----- Material to process -----

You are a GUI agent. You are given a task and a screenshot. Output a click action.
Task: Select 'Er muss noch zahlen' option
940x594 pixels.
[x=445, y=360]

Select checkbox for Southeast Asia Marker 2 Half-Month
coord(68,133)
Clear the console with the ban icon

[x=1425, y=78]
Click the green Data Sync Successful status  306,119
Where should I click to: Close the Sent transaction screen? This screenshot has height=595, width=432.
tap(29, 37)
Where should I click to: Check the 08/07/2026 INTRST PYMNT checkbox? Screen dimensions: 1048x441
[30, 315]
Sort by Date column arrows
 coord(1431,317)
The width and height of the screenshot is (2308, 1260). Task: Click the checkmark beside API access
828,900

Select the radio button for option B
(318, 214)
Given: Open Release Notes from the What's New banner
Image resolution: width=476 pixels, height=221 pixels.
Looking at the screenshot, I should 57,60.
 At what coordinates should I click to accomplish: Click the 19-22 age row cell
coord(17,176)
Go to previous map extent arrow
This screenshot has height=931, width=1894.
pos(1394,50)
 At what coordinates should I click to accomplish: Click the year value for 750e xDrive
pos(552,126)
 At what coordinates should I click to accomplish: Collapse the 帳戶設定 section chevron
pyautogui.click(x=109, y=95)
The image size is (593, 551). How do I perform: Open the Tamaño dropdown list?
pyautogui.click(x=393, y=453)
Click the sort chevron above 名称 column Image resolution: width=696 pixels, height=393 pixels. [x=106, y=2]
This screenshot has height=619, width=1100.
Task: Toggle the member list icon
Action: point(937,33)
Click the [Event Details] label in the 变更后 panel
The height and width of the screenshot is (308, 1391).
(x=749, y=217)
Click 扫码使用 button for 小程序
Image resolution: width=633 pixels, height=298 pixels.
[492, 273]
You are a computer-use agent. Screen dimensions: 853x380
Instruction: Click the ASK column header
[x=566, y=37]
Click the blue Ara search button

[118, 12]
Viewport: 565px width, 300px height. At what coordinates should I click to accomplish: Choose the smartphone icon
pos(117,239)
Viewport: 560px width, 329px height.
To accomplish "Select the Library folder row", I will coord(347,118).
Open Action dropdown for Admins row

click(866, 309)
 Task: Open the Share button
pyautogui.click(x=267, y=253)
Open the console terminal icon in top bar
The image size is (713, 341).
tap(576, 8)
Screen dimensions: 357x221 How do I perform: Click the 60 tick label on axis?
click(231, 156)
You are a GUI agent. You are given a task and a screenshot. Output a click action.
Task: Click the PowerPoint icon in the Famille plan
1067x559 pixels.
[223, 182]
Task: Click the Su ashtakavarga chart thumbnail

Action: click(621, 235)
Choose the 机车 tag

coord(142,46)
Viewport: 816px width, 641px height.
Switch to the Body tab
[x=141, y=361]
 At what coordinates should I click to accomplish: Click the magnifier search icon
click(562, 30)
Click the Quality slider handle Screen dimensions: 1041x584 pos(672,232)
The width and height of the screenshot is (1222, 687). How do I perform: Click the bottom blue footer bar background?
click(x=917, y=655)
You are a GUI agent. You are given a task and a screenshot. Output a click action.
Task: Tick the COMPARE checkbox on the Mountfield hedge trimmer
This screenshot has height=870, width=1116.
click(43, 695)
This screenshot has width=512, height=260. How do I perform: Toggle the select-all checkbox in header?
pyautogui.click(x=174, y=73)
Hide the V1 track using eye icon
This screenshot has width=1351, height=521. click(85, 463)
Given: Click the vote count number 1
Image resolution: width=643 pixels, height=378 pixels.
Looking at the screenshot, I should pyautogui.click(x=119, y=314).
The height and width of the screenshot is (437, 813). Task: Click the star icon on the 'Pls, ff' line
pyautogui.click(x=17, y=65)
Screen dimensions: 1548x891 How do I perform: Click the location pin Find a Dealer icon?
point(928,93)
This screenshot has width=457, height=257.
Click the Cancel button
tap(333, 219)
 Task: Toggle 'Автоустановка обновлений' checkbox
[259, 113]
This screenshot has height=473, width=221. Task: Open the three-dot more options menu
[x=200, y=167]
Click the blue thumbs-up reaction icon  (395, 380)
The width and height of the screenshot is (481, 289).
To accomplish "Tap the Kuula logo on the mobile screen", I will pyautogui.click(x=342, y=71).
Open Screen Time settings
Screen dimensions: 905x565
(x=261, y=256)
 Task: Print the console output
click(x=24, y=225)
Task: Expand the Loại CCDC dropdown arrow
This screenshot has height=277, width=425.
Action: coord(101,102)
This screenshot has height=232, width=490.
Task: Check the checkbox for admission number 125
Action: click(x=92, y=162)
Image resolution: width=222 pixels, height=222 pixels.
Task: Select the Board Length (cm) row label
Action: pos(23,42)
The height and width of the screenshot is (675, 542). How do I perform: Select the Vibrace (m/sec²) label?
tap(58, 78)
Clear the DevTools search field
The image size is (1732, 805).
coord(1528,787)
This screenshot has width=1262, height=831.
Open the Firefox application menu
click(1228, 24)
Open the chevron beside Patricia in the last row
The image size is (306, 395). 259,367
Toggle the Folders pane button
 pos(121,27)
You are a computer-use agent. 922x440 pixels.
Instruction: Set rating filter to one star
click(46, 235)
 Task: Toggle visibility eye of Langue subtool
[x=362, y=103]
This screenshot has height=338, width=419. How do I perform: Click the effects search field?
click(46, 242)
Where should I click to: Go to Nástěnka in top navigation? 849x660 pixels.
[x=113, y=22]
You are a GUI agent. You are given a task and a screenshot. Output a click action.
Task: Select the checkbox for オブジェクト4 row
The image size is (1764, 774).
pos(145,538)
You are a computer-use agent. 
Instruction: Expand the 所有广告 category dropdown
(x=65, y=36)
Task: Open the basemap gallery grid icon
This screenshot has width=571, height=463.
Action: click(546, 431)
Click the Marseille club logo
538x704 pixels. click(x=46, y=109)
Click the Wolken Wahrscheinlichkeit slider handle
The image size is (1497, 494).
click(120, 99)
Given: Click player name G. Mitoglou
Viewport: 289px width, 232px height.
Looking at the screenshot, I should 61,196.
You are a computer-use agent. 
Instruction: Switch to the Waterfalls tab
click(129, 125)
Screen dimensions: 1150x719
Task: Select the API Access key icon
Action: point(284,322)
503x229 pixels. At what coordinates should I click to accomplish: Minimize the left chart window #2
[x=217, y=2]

-----

§ **What you are asked to do**
Check every line of the listing above for the string "handle", and give the number of lines that have it, nothing more.

§ **Response area**
2